Yesterday we created a simple example of Large Bank, which made some bad loans and now has two problems:

  1. It doesn’t have enough capital.
  2. It has downside risk on its balance sheet due to the uncertain value of these bad loans. That downside risk makes the firm’s value uncertain and scares away investors.

Today we examine “TARP I,” the first plan for how to address these problems.

(One commenter pointed out some oversimplifications in my example. I will continue to oversimplify. These are imperfect teaching tools designed to illustrate the conceptual differences among TARP I, II, and III.)

I am again indebted to Donald Marron for his examples and help.

As a reminder, here is the balance sheet for Large Bank:

Assets Liabilities and Equity
Good loans 800 Deposits 600
Bad loans 120 Debt 300
Equity 20
Preferred 0
Total 920 . . . . . . . Total 920
  • Total capital: 20
  • Leverage: 46:1

Congress has now passed and the President has signed the TARP law. The Treasury Secretary (and, practically speaking, Federal Reserve Chairman, and FRBNY President) have a big pot of money to help Large Bank and others.

Suppose the government bought those bad loans from Large Bank for the same value that Large Bank was carrying for them:120. The balance sheet of Large Bank would now look like this:

Assets Liabilities and Equity
Good loans 800 Deposits 600
Bad loans 0 Debt 300
Cash 120 Equity 20
Preferred 0
Total 920 . . . . . . . Total 920
  • Total capital: 20
  • Capital added by this transaction: 0
  • Leverage: 46:1 (Caveat: This depends on whether “cash” is actually cash or something safe like Treasuries. In practice, real leverage ratios are risk-weighted. Even if we only count the loans it is 40:1, which is still very high.)
  • Risk of bad loans: cleared from Large Bank
  • Taxpayer outlay from TARP: 120
  • Cost to taxpayer: Whatever the losses are on the bad loans.

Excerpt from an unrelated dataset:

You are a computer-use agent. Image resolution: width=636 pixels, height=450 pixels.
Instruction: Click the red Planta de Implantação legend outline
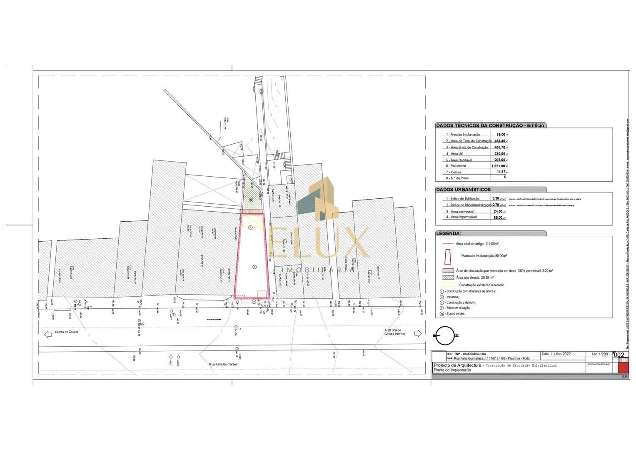point(448,257)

This is just a swap on the asset side of the balance sheet. Large Bank traded 120 of bad loans for 120 of cash from Treasury.The results are:

  1. Large Bank’s capital problem is unaffected. It still has only 20 of capital, and still has a very high leverage ratio.
  2. The downside risk associated with the bad loans has been eliminated from Large Bank’s balance sheet. This should presumably make it easier for Large Bank to attract private capital.
  3. The government has spent 120 of the TARP pool.
  4. The taxpayer now bears the downside risk associated with bad loans for which it paid 120. The expected cost to the taxpayer is less than 120. This is an investment, and we are buying something of (uncertain) value.

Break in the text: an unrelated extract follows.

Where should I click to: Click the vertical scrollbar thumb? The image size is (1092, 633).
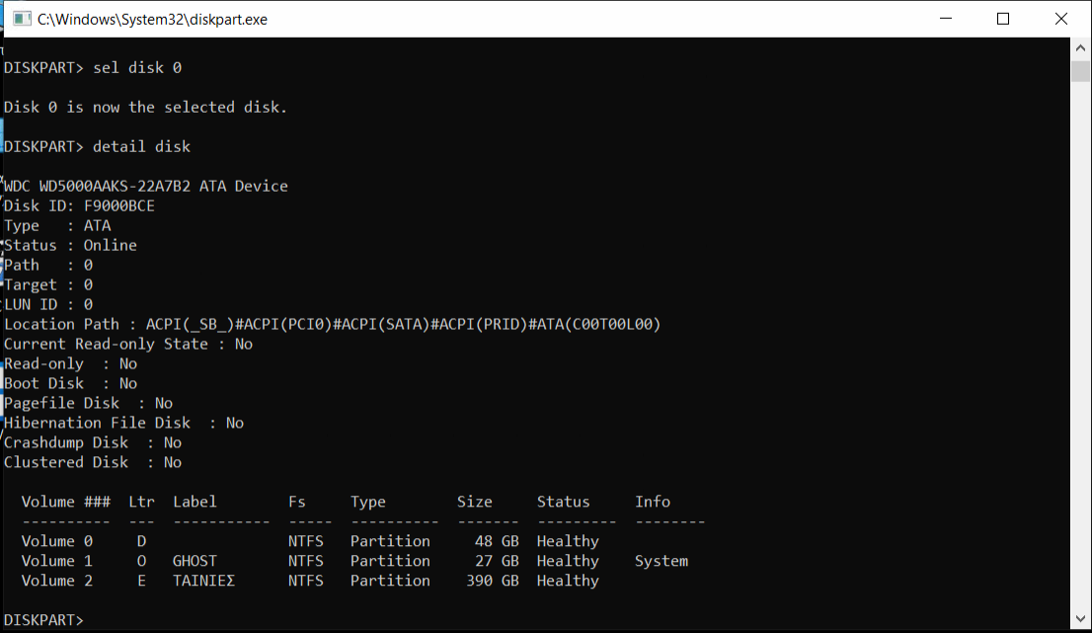(1081, 70)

Now let’s look at an important variant of this plan. Suppose we do the same thing, but the government pays 150 for the bad loans which the bank had been valuing at 120. Large Bank’s balance sheet would now look like this:

Assets Liabilities and Equity
Good loans 800 Deposits 600
Bad loans 0 Debt 300
Cash 150 Equity 50
Preferred 0
Total 950 . . . . . . . Total 950
  • Total capital: 50
  • Capital added by this transaction: 30
  • Leverage: 16:1 (with the same caveat as above)
  • Risk of bad loans: cleared from Large Bank
  • Taxpayer outlay from TARP: 150
  • Long-term cost to taxpayer: Whatever the losses are on the bad loans

The bank trades 120 of bad loans for 150 of cash from Treasury. The results are:

  1. Large Bank has 30 more capital from the government. It now has a more reasonable leverage ratio.
  2. The downside risk associated with the bad loans has been eliminated from Large Bank’s balance sheet. This should presumably make it easier for Large Bank to attract private capital.
  3. The government has spent 150 of the TARP pool.
  4. The taxpayer now bears the downside risk associated with bad loans for which it paid 120.
  5. Elected officials and the press scream about the government “overpaying” for these bad loans and shafting the taxpayer.

We are now addressing both problems: Large Bank’s capital hole, and the downside risk of the bad assets. The downsides are that we are consuming more of our TARP pot to do so, and we have an optical problem in that we are paying banks more for these bad assets than the bank thought they were worth. Large Bank will also report a profit of 30 from this transaction, further compounding the optical challenge.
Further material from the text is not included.